Kulturabteilung der Botschaft der Islamischen Republik Iran in Berlin (Hrsg.)

Was ist Tradition?

SPEKTRUM IRAN, Heft 4/2014

Abstract / Rezension


Tradition ist konservierte Denkleistung. Sie ist einer kulturellen Schatztruhe vergleichbar, in der überliefertes Wissen aus Jahrtausenden aufbewahrt ist. Tradition verleiht kollektive Identität, schenkt Geborgenheit, Halt und Orientierung. Tradition ist jedoch kein in Stein gemeißeltes Gesetz. Tradition ist in sich plural. Sie lässt sich mit einer Pralinenschachtel vergleichen. Während manches Konfekt bitter schmeckt, ist anderes zartbitter oder süß, mit Nüssen oder Trüffeln angereichert. Es liegt in der Natur der Sache, dass nicht jeder alle Varianten gleichermaßen für einen Gaumenschmaus hält. Analoges gilt auch für die Tradition.

Bei aller Unterschiedlichkeit lebt in der Tradition ein Geist, der verbindet und zugleich herausfordernd erneuert.

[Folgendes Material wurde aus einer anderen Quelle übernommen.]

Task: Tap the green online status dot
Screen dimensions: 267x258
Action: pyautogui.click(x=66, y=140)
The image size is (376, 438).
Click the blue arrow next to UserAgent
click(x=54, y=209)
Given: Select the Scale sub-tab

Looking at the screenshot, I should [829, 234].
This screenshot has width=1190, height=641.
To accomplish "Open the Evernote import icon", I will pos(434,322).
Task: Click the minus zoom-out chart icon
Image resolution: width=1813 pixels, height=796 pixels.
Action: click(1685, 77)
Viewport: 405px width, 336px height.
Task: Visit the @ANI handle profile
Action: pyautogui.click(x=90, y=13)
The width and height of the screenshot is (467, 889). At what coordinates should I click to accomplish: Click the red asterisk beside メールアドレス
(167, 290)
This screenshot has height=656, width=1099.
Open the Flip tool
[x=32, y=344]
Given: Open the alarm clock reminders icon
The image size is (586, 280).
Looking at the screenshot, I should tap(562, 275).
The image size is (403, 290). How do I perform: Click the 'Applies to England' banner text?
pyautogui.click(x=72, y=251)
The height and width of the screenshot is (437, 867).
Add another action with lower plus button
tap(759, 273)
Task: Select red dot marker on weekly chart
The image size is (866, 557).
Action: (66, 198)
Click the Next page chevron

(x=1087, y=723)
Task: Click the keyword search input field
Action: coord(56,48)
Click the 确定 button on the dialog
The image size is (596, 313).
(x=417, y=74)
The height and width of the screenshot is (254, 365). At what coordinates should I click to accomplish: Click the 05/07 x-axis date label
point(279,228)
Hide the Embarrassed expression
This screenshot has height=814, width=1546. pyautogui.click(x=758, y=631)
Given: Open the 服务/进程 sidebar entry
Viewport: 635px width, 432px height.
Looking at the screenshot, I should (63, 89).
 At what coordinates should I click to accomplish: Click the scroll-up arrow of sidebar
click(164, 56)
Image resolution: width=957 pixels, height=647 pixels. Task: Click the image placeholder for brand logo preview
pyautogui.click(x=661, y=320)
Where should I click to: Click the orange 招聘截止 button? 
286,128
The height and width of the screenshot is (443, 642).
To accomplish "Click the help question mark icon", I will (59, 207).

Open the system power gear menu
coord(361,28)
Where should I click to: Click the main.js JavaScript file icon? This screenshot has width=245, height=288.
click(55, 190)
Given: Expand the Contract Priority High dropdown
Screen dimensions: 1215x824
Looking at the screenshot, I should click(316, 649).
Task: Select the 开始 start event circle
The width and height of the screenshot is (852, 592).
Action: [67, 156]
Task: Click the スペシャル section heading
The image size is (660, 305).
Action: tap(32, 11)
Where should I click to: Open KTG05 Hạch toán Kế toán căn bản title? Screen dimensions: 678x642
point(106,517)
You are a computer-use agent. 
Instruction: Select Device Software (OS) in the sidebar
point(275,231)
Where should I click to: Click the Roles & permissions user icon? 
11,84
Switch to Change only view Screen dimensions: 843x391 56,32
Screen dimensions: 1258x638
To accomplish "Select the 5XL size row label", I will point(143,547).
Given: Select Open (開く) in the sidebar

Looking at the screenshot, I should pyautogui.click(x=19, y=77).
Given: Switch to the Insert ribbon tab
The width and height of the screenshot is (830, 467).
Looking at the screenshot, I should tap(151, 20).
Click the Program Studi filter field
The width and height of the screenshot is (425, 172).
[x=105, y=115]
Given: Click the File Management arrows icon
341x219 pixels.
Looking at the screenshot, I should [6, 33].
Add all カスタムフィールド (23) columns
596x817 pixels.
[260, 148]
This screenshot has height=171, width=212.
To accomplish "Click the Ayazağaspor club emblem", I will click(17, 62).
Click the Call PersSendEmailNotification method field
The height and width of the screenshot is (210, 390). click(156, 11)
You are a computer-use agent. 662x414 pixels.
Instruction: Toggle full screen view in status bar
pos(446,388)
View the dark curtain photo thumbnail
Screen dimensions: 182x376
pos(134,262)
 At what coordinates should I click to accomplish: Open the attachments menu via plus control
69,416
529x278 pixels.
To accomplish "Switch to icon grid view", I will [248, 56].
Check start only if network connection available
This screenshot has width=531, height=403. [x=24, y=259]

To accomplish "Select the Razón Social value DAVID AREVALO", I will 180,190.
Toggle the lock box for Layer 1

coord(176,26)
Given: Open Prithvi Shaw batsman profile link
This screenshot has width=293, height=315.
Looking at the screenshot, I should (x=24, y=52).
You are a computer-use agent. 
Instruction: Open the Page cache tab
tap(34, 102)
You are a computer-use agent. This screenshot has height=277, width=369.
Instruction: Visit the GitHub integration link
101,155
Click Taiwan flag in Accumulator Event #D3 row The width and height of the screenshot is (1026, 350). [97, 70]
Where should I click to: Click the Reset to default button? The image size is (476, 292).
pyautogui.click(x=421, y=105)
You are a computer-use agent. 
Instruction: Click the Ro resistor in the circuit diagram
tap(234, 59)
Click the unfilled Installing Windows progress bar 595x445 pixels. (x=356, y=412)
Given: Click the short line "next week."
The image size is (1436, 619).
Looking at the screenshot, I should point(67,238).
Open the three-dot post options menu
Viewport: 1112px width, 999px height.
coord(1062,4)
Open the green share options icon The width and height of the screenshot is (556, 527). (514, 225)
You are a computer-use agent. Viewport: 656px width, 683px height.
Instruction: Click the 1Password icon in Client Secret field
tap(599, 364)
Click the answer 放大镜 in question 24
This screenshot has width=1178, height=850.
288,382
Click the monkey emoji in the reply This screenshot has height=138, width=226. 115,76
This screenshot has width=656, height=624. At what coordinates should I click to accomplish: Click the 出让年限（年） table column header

Diese Lesart von Tradition ist Bestandteil verschiedener iranischer Diskurse. Allein die Geschichte der Koranhermeneutik in der islamisch-iranischen Tradition ist hierfür Beleg. Tradition beschränkt sich nicht nur auf Heilige Schriften. Sie kann vieles sein, vom Lehrer-Schüler-Verhältnis bis zur Herausbildung von Denkschulen, denen unterschiedliche Stile und Arbeitsmethoden zugrunde liegen. Deshalb gibt es eine ›reine‹ eigene Tradition ebensowenig wie es eine ›reine‹ andere Tradition gibt. Dabei ist zu beachten, dass Lob und Kritik des Vergangenen oder Gegenwärtigen in der Regel wiederum durch eine bestimmte traditionelle Brille geschieht. Tradition kann tatsächlich Erstarrung erzeugen, Dogmatismus hervorbringen und eigenwillige Gehäuseformen bilden. Kein Ansatz kann sich von solchen Gefahren freisprechen.